* Exercise aim *
Each of the records that follow needs an exact reproduction.

* Material to process *
=-=-=
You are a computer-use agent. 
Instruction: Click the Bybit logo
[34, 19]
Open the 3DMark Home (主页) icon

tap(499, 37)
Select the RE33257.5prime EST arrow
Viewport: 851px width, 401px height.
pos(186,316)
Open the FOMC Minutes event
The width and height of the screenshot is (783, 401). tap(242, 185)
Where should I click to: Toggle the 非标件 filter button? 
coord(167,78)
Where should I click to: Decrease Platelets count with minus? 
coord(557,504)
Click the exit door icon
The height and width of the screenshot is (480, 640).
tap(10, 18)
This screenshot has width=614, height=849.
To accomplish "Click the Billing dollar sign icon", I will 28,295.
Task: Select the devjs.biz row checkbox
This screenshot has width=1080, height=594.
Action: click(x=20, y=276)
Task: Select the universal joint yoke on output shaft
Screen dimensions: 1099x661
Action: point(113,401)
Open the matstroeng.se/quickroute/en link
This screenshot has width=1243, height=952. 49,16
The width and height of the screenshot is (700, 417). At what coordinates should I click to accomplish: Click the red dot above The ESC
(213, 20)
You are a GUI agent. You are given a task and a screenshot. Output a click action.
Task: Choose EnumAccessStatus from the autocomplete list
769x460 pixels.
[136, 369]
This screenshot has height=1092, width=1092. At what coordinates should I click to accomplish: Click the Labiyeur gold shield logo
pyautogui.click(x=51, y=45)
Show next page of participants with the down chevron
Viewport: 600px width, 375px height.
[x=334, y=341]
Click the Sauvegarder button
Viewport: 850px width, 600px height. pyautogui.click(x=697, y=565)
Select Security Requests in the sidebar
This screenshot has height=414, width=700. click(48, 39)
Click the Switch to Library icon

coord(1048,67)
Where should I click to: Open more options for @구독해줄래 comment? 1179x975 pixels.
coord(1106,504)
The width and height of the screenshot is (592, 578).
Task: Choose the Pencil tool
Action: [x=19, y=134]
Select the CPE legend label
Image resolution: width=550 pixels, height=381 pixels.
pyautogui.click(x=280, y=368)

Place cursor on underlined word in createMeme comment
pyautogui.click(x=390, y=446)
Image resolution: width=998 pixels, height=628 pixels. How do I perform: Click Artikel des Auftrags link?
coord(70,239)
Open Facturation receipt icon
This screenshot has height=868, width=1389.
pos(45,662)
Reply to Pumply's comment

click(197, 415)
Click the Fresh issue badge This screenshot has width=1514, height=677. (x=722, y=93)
=-=-=
* Output of the exercise *
You are a computer-use agent. 
Instruction: Click the Bybit logo
[34, 19]
Open the 3DMark Home (主页) icon

tap(499, 37)
Select the RE33257.5prime EST arrow
Viewport: 851px width, 401px height.
pos(186,316)
Open the FOMC Minutes event
The width and height of the screenshot is (783, 401). tap(242, 185)
Where should I click to: Toggle the 非标件 filter button? 
coord(167,78)
Where should I click to: Decrease Platelets count with minus? 
coord(557,504)
Click the exit door icon
The height and width of the screenshot is (480, 640).
tap(10, 18)
This screenshot has width=614, height=849.
To accomplish "Click the Billing dollar sign icon", I will 28,295.
Task: Select the devjs.biz row checkbox
This screenshot has width=1080, height=594.
Action: click(x=20, y=276)
Task: Select the universal joint yoke on output shaft
Screen dimensions: 1099x661
Action: point(113,401)
Open the matstroeng.se/quickroute/en link
This screenshot has width=1243, height=952. 49,16
The width and height of the screenshot is (700, 417). At what coordinates should I click to accomplish: Click the red dot above The ESC
(213, 20)
You are a GUI agent. You are given a task and a screenshot. Output a click action.
Task: Choose EnumAccessStatus from the autocomplete list
769x460 pixels.
[136, 369]
This screenshot has height=1092, width=1092. At what coordinates should I click to accomplish: Click the Labiyeur gold shield logo
pyautogui.click(x=51, y=45)
Show next page of participants with the down chevron
Viewport: 600px width, 375px height.
[x=334, y=341]
Click the Sauvegarder button
Viewport: 850px width, 600px height. pyautogui.click(x=697, y=565)
Select Security Requests in the sidebar
This screenshot has height=414, width=700. click(48, 39)
Click the Switch to Library icon

coord(1048,67)
Where should I click to: Open more options for @구독해줄래 comment? 1179x975 pixels.
coord(1106,504)
The width and height of the screenshot is (592, 578).
Task: Choose the Pencil tool
Action: [x=19, y=134]
Select the CPE legend label
Image resolution: width=550 pixels, height=381 pixels.
pyautogui.click(x=280, y=368)

Place cursor on underlined word in createMeme comment
pyautogui.click(x=390, y=446)
Image resolution: width=998 pixels, height=628 pixels. How do I perform: Click Artikel des Auftrags link?
coord(70,239)
Open Facturation receipt icon
This screenshot has height=868, width=1389.
pos(45,662)
Reply to Pumply's comment

click(197, 415)
Click the Fresh issue badge This screenshot has width=1514, height=677. (x=722, y=93)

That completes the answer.